While the developed world is strapped with heavy debt and an interest-rate policy that has been slow to take hold, emerging markets don't share the same burdens. These budding economies, with their emerging middle class, are increasingly spending on computers, restaurant meals, cars, construction equipment, and other big-ticket items. For investors, increased consumer spending spells opportunity.
Still, because of the volatility and instability often associated with less-mature foreign financial markets as well as potentially undependable and non-standardized financial reporting, investing in stocks through foreign exchanges turns off many U.S. investors.
Another option is investing in U.S. companies that rely on exports—to Asia, Latin America, and elsewhere—to boost their bottom lines.
"Without growth from international developed markets, we are left with emerging markets to close the gap. Indeed, recent economic and market trends have provided cause for optimism for the emerging markets," says Christopher Brinn, senior portfolio manager with Key Private Bank, in a commentary. "Future emerging-market growth should help to provide a solid base for improved U.S. exports."
Billions of dollars in economic stimulus looks to be finding greater traction in emerging markets such as China, where aggressive cuts on sales taxes on small automobiles boosted sales earlier this year. Recent data have shown an uptick in Chinese inflation, but the central bank has not yet responded with additional interest-rate hikes; policy steps have instead been aimed at reining in bank lending to deflate a threatening real estate bubble.
China and India are the emerging consumer powerhouses, but 43 other Asian countries are pegged for 7.8 percent economic growth in 2011 and 2012, according to the International Monetary Fund, and their demand for goods could well replicate that seen from the emerging giants.
Investors can still gain exposure to these fast-growing areas of the world by buying shares of U.S.-based and U.S.-traded companies. Machinery, tech, and food companies, in particular, realize a considerable share of their income in higher-growth areas abroad.
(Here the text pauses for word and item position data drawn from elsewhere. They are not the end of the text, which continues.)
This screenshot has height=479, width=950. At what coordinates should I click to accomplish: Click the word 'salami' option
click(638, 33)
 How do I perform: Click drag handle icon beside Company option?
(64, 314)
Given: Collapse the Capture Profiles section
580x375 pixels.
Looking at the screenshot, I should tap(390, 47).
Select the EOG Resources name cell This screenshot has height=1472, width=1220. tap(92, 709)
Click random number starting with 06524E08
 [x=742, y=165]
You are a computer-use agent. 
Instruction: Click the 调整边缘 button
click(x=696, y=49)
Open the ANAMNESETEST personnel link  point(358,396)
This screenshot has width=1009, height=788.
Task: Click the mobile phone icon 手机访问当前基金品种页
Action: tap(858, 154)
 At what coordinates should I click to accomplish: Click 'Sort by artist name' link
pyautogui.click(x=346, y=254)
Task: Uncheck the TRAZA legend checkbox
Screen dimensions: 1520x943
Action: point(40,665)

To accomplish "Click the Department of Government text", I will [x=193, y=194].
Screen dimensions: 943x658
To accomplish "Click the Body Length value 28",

Although their stocks remain volatile of late, particularly given the wide swings of the U.S. stock market this year, these companies tend to offer more dependable financial accounting and greater liquidity.
There is some cause for caution. Clearly, the overall health of the global economy will impact production and exports. Leading investment banks have recently downgraded their growth projections for the major economies, which could limit emerging-market growth upside to a degree.
In fact, growth in U.S. containerized exports slowed to 6 percent in the second quarter, compared with 12 percent growth in the previous quarter, according to The Journal of Commerce/PIERS research, a trade database and consultancy. The slower growth, including a 2.1 percent year-over-year decline in June, left U.S. export volume up 9 percent in the first half of the year.
High-growth prospects often come with increased volatility risk. But investors should still find ways to bring even a little international flavor to their portfolio, perhaps taking the U.S. angle.
Simon Shnayder, an analyst at investment researcher Value Line, notes some of his preferred picks in a recent commentary:
Pepsico (ticker: PEP) and Coca-Cola (KO) have seen increased market share in China and India where households are accumulating rising discretionary income, a portion of which the population is apparently spending on soft drinks. Unit case volume for Coke products for 2010 over 2009 grew 5 percent in Latin America, 6 percent in the Pacific, and 12 percent in Eurasia and Africa. The companies are investing heavily in production and distribution facilities in these locales. PEP, which offers a 3.4 percent dividend yield, is trading near $60, just off its 52-week low of $59.25. KO, which carries a dividend yield of 3 percent, is trading near $69, in the upper end of its $57.22 to $71.77 52-week range.